Green Tabasco Chicken
1 chicken, rinsed and patted dry (reserve giblets)
1 tsp salt
1/2 tsp freshly ground black pepper
1 clove garlic
1/2 bottle Green Jalapeño Tabasco Sauce
Melted butter, for basting (melted duck fat or bacon grease works well, too)
1-1/2 cups dry white wine
Preheat the oven to 500°F. Cut off the wing tips of the chicken and the tail at the base of the spine (also known as the pope's nose). Reserve. Salt and pepper chicken cavity and stuff it with lemon, garlic and jalapeño. Truss chicken and place on a rack in a roasting pan. Pour the Tabasco over the chicken, rubbing it over the bird to evenly distribute. Sprinkle additional salt and pepper over the wet chicken, and put it in the oven.
Meanwhile, put the wing tips, pope's nose and giblets (except for the liver), in a saucepan and cover with water. Bring to a simmer and cook while the chicken roasts.
The chicken will begin to sizzle and smoke after about 15-20 minutes. Reduce temperature to 350°F and baste chicken with the melted fat. Repeat every 20 minutes until the chicken is done, where the legs can be wiggled easily, about 1 to 1-1/4 hours.
Remove chicken from the oven and let rest for 20 minutes. Cut out the chicken's spine with poultry shears, and add to the saucepan along with the juice from the chicken's cavity, the jalapeño and garlic. Bring to a boil.
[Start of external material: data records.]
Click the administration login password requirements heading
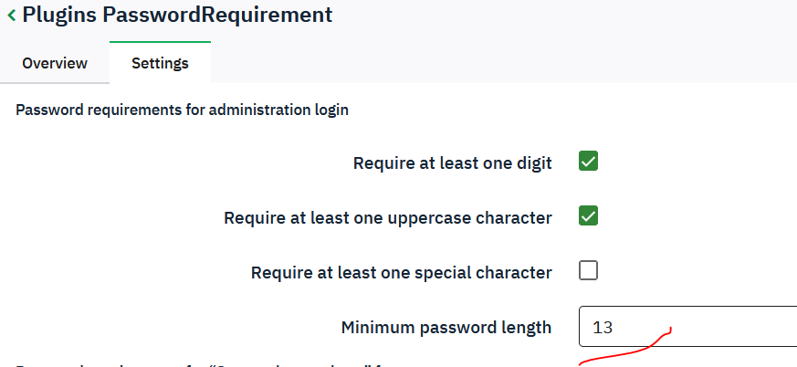 coord(183,110)
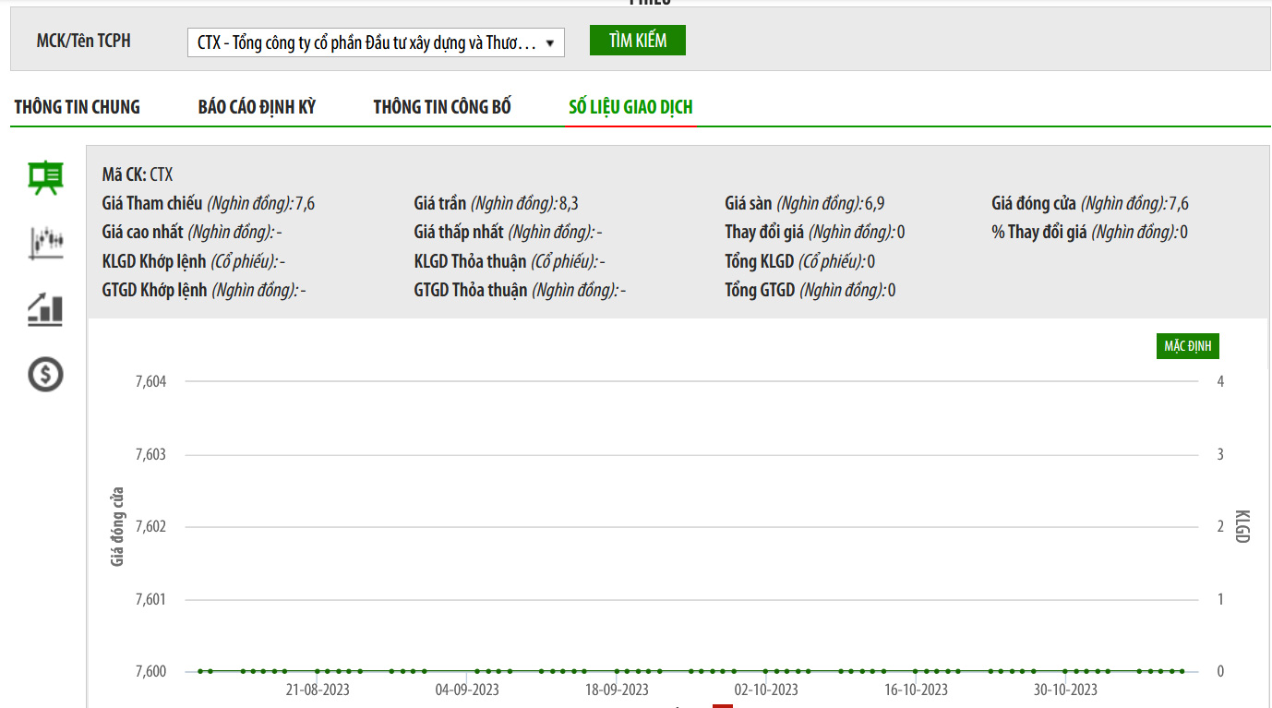Click the green presentation board icon

[x=45, y=177]
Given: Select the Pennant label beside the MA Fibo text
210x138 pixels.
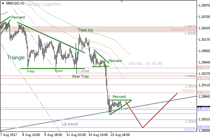Looking at the screenshot, I should tap(115, 61).
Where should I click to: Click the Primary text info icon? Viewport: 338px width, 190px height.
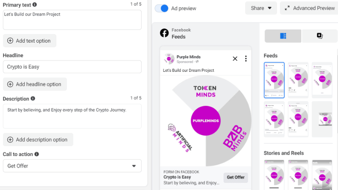click(x=35, y=5)
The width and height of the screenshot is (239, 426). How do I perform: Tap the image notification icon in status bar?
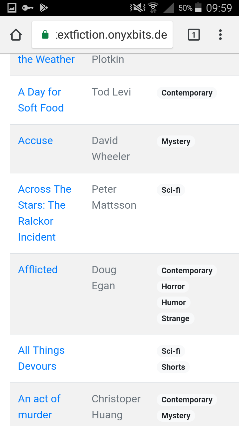point(12,8)
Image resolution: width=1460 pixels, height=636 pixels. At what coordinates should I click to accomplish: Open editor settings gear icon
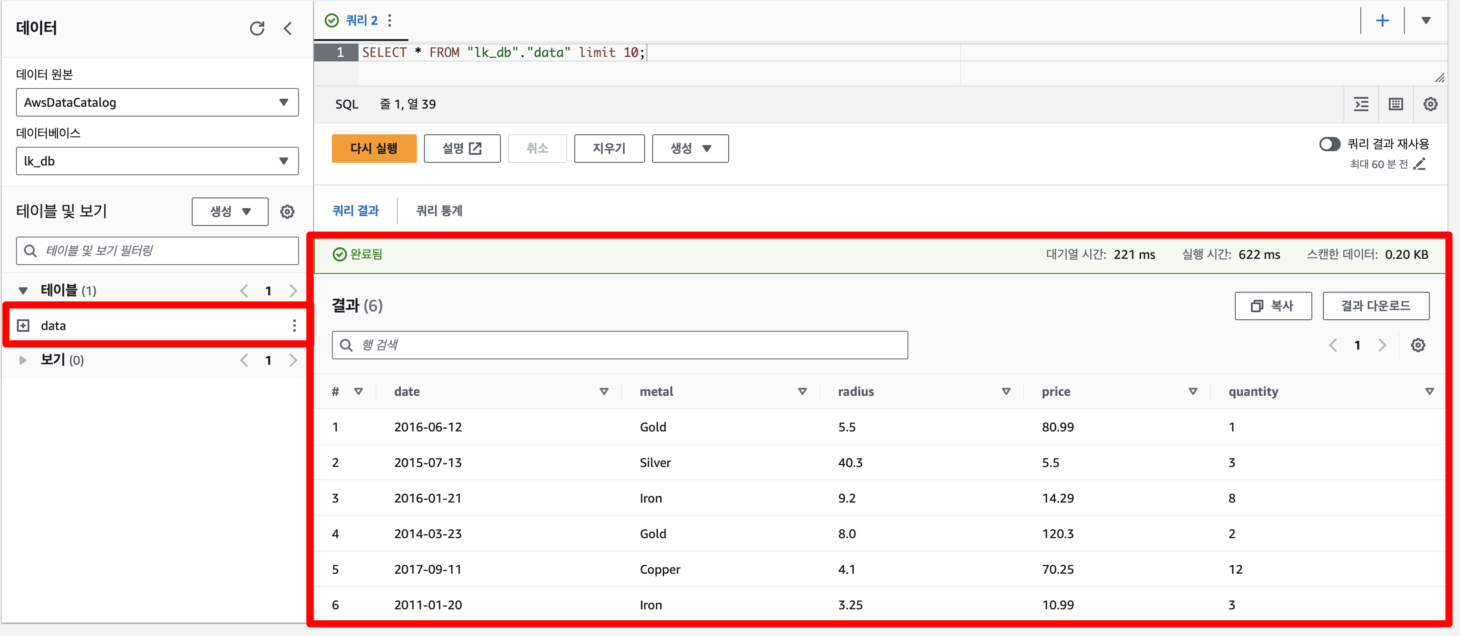pyautogui.click(x=1430, y=104)

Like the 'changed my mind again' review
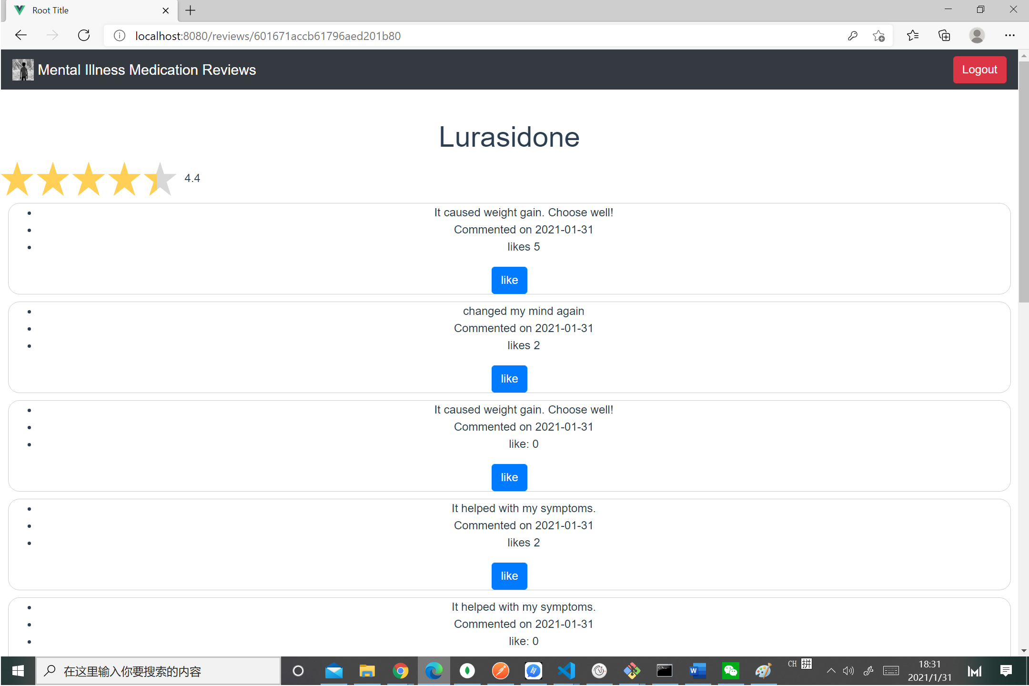click(509, 379)
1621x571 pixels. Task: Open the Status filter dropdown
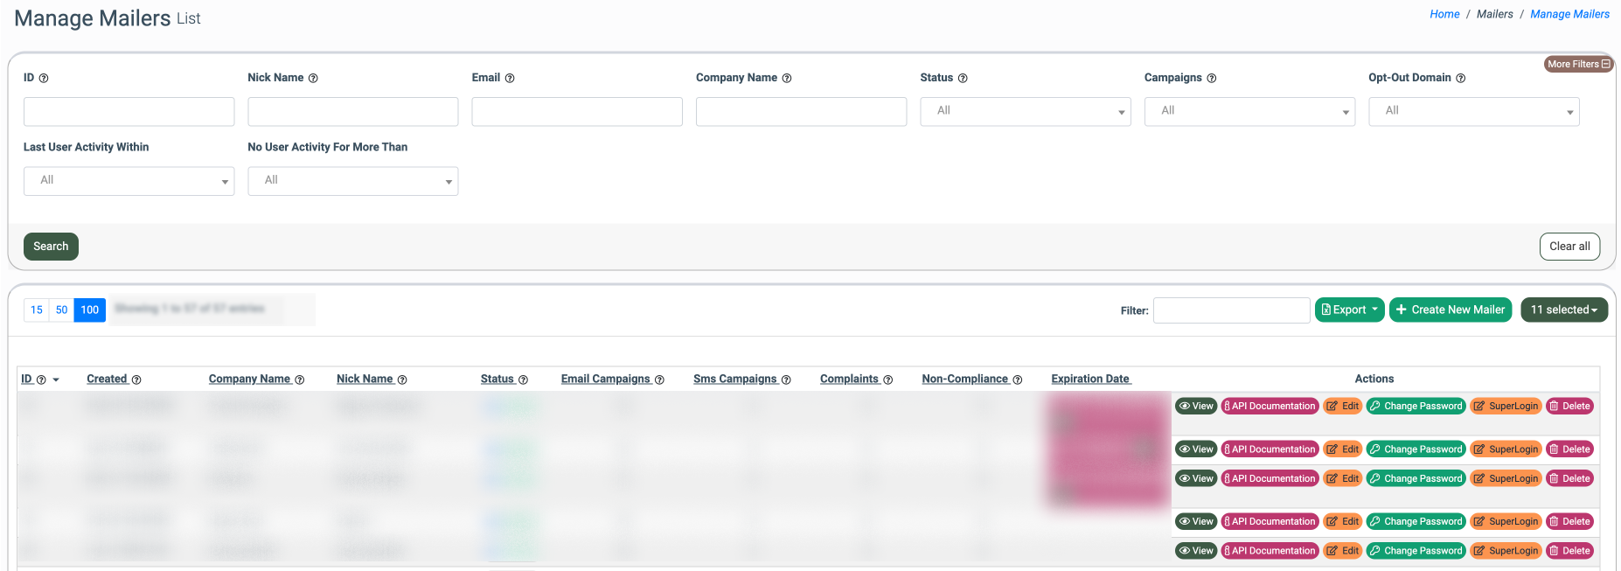click(x=1025, y=112)
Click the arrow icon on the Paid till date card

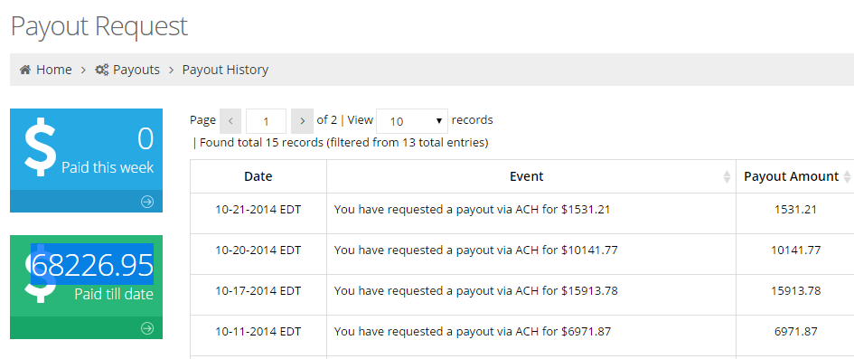tap(147, 328)
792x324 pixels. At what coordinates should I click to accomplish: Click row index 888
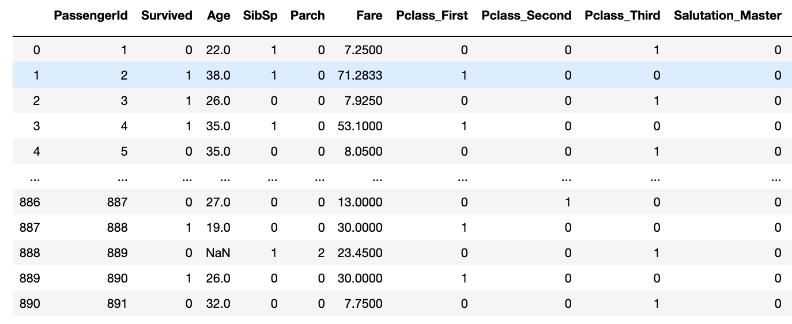tap(29, 253)
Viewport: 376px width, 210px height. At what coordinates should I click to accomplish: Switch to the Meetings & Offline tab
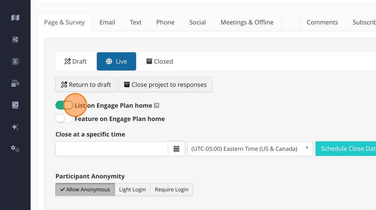(247, 22)
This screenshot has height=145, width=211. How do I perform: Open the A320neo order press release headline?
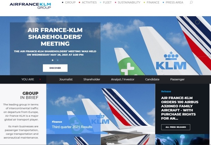tap(180, 108)
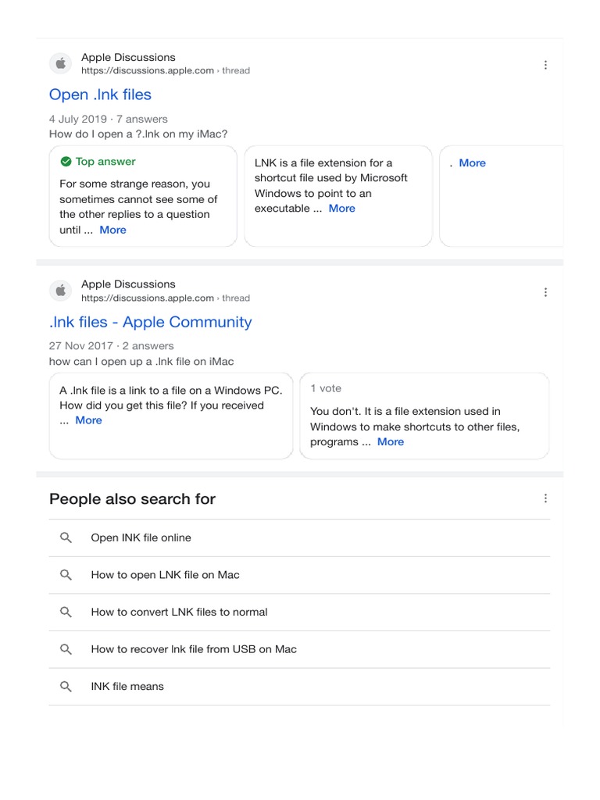
Task: Search 'How to open LNK file on Mac'
Action: pos(165,575)
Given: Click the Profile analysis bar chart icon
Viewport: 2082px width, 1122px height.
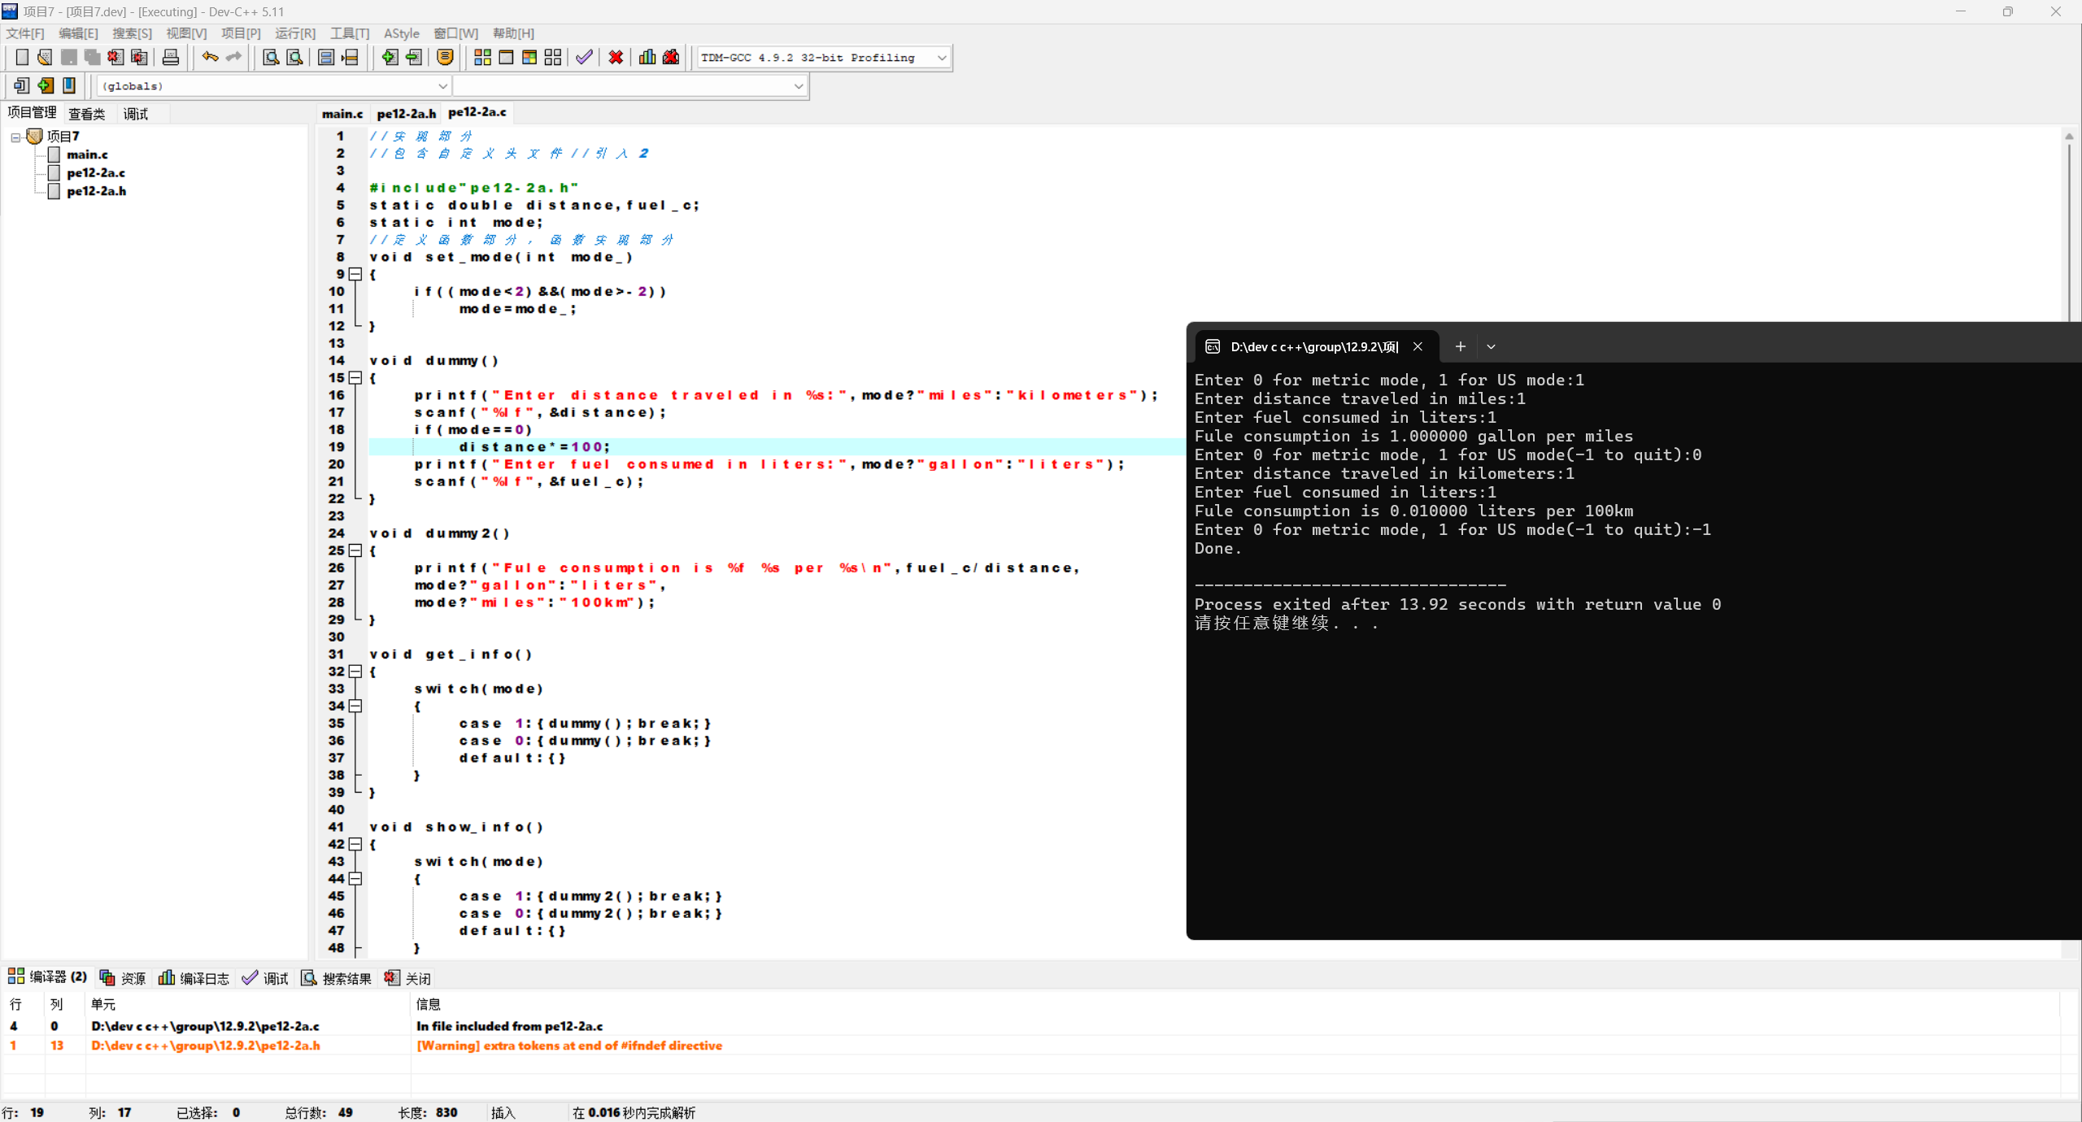Looking at the screenshot, I should 647,57.
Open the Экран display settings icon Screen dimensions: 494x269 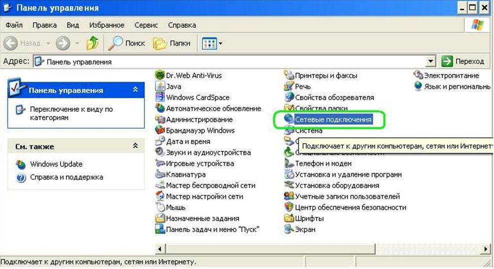(x=289, y=229)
Do not add the lemon to the sauce.
Continue with the sauce by placing the roasting pan on the stove and turn up to high. Add the wine and scrape off the brown bits. Add all of this to the sauce. Continue cooking until it gets somewhat thick and lustrous. Spoon off the grease.
Cut up the chicken into pieces and place on a platter. Strain the sauce through a sieve and serve it in a gravy boat, or, if you prefer, pour the sauce over the chicken.
From "Seasoned in the South: Recipes from Crook's Corner and from Home," by Bill Smith.